In the anaesthetic literature awareness was once described as an issue of conscious perception. It’s actually an issue of memory formation. Being aware alone isn’t enough to have the patient retelling theatre jokes – there has to be a stage of establishing and consolidating a memory. It’s probably then true that the individual keeps remodifying that memory each time they retrieve it. The question of why some people are more likely to end up with an episode of awareness than others (and a prior history has been suggested to increase your chance of a subsequent event 5 times  over) could relate to personal differences in the way individuals revise the manuscript of their operative awareness.

As we’re still trying to figure out exactly how anaesthetics work (but getting there, as discussed here) it’ll be a while before we figure out how to guarantee that patients won’t be left with the distress of experiencing awareness, or any of the surgeon’s jokes.
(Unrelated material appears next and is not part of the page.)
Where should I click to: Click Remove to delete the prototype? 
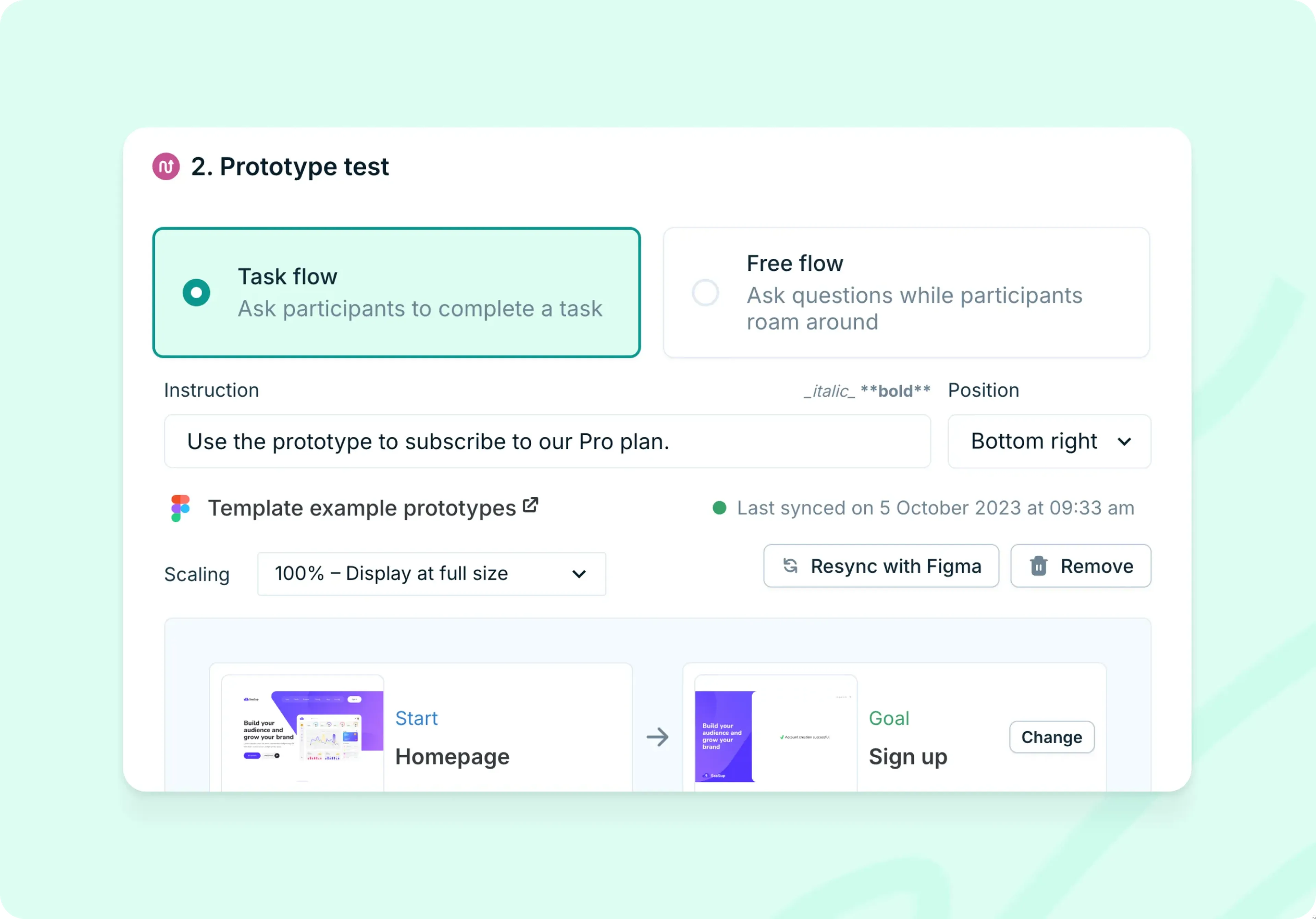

Perhaps more achievable is finding therapeutic options to apply just after the event so that any memories are no longer scary. This would be more like convincing the friendly lab rat that grabbing the cheese won’t lead to a nasty shock and that stuff has already been done.

The appeal of being able to intervene on day one to prevent a memory turning into a trigger for long-term PTSD is immediately apparent and could prevent a lot of long-term distress. And if science could rapidly deliver a way to help me forget this ever happened (while delivering back that 3:31 thanks Hasselhoff) I’d be even more impressed.


Some reading on anaesthetic awareness for the curious:

1. Ghoneim MM, Block RI, Haffarnan M, Mathews MJ. Awareness During Anesthesia: Risk Factors, Causes and Sequelae: A Review of Reported Cases in the Literature. Anesth Analg 2009;108:527-35.

2. Pryor KO, Hemmings HC. Increased Risk of Awareness under Anesthesia: An Issue of Consciousness or of Memory?  Anesthesiology 2013;119:1236-8.

3. Aranake A, Gradwohl S, Ben-Abdallah A, et al. Increased risk of intraoperative awareness in patients with a history of awareness. Anesthesiology 2013;119:1275-83.

4. Mashour GA. Post-Traumatic Stress Disorder After Intraoperative Awareness and High-Risk Surgery. Anesth Analg 2010;110:668-70.

5. Davidson AJ, Smith KR, Blussé van Oud-Alblas HJ, et al. Awareness in children: a secondary analysis of five cohort studies. Anaesthesia 2011;446-54.

6. Malviya S, Galinkin JL, Bannister CF, et al. The Incidence of Intraoperative Awareness in Children: Childhood Awareness and Recall Evaluation. Anesth Analg 2009;109:1421-7.